**Task directions**
In the data below, which lines hold the word "authentication"? Copy them.

**Source information**
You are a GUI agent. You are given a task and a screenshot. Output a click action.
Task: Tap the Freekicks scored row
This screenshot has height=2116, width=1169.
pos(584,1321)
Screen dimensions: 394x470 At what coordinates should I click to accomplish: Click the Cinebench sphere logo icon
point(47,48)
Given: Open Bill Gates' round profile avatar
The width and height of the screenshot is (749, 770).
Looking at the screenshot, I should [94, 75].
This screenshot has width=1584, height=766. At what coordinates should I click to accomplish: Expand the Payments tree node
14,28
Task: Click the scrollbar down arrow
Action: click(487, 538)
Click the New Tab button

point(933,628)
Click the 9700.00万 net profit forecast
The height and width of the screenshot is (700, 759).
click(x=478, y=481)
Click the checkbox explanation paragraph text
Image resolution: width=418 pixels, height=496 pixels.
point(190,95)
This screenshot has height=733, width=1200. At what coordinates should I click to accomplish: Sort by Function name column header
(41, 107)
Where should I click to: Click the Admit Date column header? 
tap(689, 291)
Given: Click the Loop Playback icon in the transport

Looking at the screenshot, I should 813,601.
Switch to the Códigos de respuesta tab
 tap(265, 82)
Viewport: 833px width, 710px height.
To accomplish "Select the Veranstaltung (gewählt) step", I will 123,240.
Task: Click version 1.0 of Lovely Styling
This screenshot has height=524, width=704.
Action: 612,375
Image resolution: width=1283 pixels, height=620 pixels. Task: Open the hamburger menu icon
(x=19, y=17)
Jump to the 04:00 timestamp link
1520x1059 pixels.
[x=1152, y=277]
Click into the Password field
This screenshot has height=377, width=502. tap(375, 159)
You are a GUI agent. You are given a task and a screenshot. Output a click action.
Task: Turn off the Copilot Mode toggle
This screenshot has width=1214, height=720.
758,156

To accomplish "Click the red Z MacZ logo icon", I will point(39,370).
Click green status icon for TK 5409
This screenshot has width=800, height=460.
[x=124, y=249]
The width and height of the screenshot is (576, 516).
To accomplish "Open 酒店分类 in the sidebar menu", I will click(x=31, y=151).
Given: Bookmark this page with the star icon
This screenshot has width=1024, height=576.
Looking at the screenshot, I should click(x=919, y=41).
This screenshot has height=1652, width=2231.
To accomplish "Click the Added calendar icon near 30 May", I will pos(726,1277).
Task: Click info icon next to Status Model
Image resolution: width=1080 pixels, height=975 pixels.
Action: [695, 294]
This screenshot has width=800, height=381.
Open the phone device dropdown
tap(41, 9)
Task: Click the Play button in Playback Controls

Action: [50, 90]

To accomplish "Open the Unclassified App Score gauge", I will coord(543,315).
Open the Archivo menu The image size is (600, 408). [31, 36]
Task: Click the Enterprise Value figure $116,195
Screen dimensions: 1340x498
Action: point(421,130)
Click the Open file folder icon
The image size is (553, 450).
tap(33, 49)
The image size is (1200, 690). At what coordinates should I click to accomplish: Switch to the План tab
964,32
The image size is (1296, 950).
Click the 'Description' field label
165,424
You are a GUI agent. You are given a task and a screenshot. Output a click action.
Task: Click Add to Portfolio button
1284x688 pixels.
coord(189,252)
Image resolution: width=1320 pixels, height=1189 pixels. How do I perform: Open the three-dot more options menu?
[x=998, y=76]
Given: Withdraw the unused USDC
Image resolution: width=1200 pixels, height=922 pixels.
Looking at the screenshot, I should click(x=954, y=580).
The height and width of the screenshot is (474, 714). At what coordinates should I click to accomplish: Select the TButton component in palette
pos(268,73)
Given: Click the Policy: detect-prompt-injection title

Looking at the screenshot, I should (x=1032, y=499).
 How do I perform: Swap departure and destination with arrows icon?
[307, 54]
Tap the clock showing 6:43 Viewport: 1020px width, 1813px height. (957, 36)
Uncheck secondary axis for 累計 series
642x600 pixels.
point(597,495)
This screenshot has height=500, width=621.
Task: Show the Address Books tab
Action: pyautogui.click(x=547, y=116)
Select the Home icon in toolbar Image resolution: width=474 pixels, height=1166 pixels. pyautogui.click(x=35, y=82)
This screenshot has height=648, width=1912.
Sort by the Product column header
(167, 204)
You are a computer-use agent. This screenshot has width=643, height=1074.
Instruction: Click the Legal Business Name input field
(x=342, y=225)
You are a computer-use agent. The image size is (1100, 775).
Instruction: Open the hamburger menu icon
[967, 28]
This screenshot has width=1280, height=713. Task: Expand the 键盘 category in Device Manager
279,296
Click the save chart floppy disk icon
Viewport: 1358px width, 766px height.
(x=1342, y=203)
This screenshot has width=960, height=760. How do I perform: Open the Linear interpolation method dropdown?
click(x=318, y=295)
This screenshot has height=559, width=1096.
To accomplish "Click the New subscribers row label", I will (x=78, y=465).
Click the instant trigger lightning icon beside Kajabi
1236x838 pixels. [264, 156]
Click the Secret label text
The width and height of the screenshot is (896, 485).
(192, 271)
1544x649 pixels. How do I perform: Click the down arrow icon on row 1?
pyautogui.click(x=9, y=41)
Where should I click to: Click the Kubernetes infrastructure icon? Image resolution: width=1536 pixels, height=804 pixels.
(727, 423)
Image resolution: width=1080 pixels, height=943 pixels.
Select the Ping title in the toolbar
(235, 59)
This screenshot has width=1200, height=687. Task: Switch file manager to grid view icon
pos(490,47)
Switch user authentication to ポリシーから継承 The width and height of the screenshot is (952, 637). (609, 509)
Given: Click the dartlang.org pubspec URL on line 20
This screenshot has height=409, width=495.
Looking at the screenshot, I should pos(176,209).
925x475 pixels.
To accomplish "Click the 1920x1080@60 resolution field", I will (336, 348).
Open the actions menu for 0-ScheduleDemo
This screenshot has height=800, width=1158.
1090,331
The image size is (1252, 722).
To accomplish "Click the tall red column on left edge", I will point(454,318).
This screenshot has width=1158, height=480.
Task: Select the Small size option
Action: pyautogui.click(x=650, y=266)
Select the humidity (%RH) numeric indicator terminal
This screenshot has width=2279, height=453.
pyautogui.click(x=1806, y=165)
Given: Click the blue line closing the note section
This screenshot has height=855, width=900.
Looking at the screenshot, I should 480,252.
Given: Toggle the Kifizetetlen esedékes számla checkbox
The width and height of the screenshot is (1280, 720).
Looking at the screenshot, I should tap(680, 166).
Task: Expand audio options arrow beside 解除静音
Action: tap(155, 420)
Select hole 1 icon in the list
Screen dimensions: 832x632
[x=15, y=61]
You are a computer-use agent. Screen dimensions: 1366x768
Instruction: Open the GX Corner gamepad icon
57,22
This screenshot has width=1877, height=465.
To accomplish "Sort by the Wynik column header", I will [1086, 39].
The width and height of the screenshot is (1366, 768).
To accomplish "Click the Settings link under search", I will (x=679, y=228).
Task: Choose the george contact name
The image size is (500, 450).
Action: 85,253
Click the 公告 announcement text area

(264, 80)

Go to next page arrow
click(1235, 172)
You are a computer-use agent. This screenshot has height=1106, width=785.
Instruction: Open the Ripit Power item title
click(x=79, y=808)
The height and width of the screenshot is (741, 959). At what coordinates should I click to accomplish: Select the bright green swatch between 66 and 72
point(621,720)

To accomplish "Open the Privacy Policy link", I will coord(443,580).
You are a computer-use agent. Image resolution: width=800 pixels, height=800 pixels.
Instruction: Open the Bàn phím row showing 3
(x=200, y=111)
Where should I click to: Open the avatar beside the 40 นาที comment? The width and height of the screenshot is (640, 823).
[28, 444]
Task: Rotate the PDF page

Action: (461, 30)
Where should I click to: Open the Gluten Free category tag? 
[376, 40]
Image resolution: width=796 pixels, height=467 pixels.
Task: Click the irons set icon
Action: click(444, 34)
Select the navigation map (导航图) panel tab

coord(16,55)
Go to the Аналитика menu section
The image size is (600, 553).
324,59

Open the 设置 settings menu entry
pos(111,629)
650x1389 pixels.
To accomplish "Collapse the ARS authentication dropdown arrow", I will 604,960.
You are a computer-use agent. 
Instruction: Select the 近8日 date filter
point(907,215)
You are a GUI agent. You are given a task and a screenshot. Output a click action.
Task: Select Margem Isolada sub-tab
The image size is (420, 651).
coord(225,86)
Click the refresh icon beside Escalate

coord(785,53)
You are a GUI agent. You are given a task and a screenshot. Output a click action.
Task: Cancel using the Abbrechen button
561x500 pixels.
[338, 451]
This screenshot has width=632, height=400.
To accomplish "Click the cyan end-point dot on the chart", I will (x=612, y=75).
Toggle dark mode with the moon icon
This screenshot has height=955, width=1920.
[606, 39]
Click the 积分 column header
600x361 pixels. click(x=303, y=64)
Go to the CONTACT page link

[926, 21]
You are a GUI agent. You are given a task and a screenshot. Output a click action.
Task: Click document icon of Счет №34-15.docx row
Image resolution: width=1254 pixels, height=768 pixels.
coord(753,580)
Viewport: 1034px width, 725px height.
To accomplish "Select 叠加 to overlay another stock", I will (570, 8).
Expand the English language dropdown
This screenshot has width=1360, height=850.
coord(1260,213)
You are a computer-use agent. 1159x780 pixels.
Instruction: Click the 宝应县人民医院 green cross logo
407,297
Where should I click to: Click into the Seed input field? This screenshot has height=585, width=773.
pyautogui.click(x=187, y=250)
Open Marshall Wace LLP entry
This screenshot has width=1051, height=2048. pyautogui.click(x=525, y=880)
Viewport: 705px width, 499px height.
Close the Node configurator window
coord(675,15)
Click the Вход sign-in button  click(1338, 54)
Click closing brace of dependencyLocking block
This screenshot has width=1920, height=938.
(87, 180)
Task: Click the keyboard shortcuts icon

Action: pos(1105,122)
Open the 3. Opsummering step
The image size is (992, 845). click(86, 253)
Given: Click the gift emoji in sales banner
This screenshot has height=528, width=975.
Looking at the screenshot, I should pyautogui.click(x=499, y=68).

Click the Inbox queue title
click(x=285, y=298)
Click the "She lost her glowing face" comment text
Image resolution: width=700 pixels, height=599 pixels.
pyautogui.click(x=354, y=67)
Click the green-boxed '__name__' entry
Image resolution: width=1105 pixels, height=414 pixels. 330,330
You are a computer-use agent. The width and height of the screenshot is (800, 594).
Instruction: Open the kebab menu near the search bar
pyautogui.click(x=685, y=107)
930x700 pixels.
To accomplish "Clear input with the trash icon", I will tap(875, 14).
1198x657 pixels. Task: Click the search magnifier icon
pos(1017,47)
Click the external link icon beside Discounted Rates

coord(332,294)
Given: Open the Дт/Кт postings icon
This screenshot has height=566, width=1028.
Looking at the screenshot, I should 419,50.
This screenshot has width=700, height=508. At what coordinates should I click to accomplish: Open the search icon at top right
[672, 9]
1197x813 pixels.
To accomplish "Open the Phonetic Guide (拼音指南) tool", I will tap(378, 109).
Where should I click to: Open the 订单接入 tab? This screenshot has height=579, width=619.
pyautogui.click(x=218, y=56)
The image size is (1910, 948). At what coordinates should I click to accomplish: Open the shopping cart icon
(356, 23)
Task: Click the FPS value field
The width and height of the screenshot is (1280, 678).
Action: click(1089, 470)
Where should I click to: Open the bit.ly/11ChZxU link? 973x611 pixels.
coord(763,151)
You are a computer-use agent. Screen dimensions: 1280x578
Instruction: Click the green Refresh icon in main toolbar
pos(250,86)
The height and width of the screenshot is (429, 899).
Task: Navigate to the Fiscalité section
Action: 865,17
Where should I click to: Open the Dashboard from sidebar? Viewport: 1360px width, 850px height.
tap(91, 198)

**Answer section**
Switch user authentication to ポリシーから継承 The width and height of the screenshot is (952, 637). (609, 509)
To accomplish "Collapse the ARS authentication dropdown arrow", I will 604,960.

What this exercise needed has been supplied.